[Element and text position data]
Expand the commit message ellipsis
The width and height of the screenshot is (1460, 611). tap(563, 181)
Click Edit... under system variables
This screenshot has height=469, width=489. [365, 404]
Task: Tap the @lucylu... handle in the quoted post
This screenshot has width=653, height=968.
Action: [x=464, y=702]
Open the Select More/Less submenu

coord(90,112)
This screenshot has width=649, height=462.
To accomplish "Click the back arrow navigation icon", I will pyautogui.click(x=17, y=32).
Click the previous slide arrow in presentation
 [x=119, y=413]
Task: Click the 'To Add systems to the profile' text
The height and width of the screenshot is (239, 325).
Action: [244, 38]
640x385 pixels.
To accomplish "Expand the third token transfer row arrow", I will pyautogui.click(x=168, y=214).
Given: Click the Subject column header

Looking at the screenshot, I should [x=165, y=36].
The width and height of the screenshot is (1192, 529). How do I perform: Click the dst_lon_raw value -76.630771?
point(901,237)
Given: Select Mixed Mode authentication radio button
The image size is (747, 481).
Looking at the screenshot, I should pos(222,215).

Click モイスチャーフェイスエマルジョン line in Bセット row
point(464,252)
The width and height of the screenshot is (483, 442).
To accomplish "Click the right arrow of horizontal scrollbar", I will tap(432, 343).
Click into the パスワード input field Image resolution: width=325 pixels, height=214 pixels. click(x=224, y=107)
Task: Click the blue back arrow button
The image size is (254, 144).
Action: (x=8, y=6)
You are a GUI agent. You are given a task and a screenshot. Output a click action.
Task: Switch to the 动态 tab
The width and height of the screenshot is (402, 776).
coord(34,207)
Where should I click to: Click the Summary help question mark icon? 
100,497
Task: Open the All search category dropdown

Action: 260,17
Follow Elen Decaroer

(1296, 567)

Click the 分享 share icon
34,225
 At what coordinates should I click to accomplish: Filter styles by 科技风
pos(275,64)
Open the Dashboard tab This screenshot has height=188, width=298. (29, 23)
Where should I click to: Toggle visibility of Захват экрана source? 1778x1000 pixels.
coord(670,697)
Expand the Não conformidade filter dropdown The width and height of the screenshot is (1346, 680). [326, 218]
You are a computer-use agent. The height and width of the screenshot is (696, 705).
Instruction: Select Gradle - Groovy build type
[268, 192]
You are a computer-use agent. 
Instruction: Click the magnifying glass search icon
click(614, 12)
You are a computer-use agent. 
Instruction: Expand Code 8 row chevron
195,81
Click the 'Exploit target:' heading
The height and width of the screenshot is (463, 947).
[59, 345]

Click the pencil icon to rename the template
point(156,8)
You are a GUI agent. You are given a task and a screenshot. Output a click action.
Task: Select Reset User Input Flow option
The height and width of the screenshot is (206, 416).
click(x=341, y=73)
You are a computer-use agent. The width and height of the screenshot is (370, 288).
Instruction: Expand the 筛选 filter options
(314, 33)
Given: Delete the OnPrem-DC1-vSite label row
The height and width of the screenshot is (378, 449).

*GOAL*. Quote all of the data above word for word, without changing a single character.

*SOLUTION BELOW*.
Expand the commit message ellipsis
The width and height of the screenshot is (1460, 611). tap(563, 181)
Click Edit... under system variables
This screenshot has height=469, width=489. [365, 404]
Task: Tap the @lucylu... handle in the quoted post
This screenshot has width=653, height=968.
Action: [x=464, y=702]
Open the Select More/Less submenu

coord(90,112)
This screenshot has width=649, height=462.
To accomplish "Click the back arrow navigation icon", I will pyautogui.click(x=17, y=32).
Click the previous slide arrow in presentation
 [x=119, y=413]
Task: Click the 'To Add systems to the profile' text
The height and width of the screenshot is (239, 325).
Action: [244, 38]
640x385 pixels.
To accomplish "Expand the third token transfer row arrow", I will pyautogui.click(x=168, y=214).
Given: Click the Subject column header

Looking at the screenshot, I should [x=165, y=36].
The width and height of the screenshot is (1192, 529). How do I perform: Click the dst_lon_raw value -76.630771?
point(901,237)
Given: Select Mixed Mode authentication radio button
The image size is (747, 481).
Looking at the screenshot, I should pos(222,215).

Click モイスチャーフェイスエマルジョン line in Bセット row
point(464,252)
The width and height of the screenshot is (483, 442).
To accomplish "Click the right arrow of horizontal scrollbar", I will tap(432, 343).
Click into the パスワード input field Image resolution: width=325 pixels, height=214 pixels. click(x=224, y=107)
Task: Click the blue back arrow button
The image size is (254, 144).
Action: (x=8, y=6)
You are a GUI agent. You are given a task and a screenshot. Output a click action.
Task: Switch to the 动态 tab
The width and height of the screenshot is (402, 776).
coord(34,207)
Where should I click to: Click the Summary help question mark icon? 
100,497
Task: Open the All search category dropdown

Action: 260,17
Follow Elen Decaroer

(1296, 567)

Click the 分享 share icon
34,225
 At what coordinates should I click to accomplish: Filter styles by 科技风
pos(275,64)
Open the Dashboard tab This screenshot has height=188, width=298. (29, 23)
Where should I click to: Toggle visibility of Захват экрана source? 1778x1000 pixels.
coord(670,697)
Expand the Não conformidade filter dropdown The width and height of the screenshot is (1346, 680). [326, 218]
You are a computer-use agent. The height and width of the screenshot is (696, 705).
Instruction: Select Gradle - Groovy build type
[268, 192]
You are a computer-use agent. 
Instruction: Click the magnifying glass search icon
click(614, 12)
You are a computer-use agent. 
Instruction: Expand Code 8 row chevron
195,81
Click the 'Exploit target:' heading
The height and width of the screenshot is (463, 947).
[59, 345]

Click the pencil icon to rename the template
point(156,8)
You are a GUI agent. You are given a task and a screenshot. Output a click action.
Task: Select Reset User Input Flow option
The height and width of the screenshot is (206, 416).
click(x=341, y=73)
You are a computer-use agent. The width and height of the screenshot is (370, 288).
Instruction: Expand the 筛选 filter options
(314, 33)
Given: Delete the OnPrem-DC1-vSite label row
The height and width of the screenshot is (378, 449).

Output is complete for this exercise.